Pixel coordinate grounding data

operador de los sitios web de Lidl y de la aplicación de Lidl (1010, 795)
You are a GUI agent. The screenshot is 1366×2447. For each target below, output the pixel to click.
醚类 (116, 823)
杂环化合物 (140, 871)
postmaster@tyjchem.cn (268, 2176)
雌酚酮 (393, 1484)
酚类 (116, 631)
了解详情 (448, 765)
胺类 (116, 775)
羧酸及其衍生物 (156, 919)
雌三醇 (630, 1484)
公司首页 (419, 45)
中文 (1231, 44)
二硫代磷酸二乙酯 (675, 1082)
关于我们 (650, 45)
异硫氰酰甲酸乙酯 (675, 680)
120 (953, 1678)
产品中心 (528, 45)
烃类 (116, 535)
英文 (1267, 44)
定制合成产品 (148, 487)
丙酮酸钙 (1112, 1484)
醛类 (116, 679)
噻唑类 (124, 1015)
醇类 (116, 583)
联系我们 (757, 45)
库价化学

=== The problem ===
Your output must be the exact lines from the one containing "雌三醇 (630, 1484)" through the end of the data above, both included, and nothing more.

=== Answer ===
雌三醇 (630, 1484)
公司首页 (419, 45)
中文 (1231, 44)
二硫代磷酸二乙酯 (675, 1082)
关于我们 (650, 45)
异硫氰酰甲酸乙酯 (675, 680)
120 (953, 1678)
产品中心 (528, 45)
烃类 (116, 535)
英文 (1267, 44)
定制合成产品 (148, 487)
丙酮酸钙 (1112, 1484)
醛类 (116, 679)
噻唑类 (124, 1015)
醇类 (116, 583)
联系我们 (757, 45)
库价化学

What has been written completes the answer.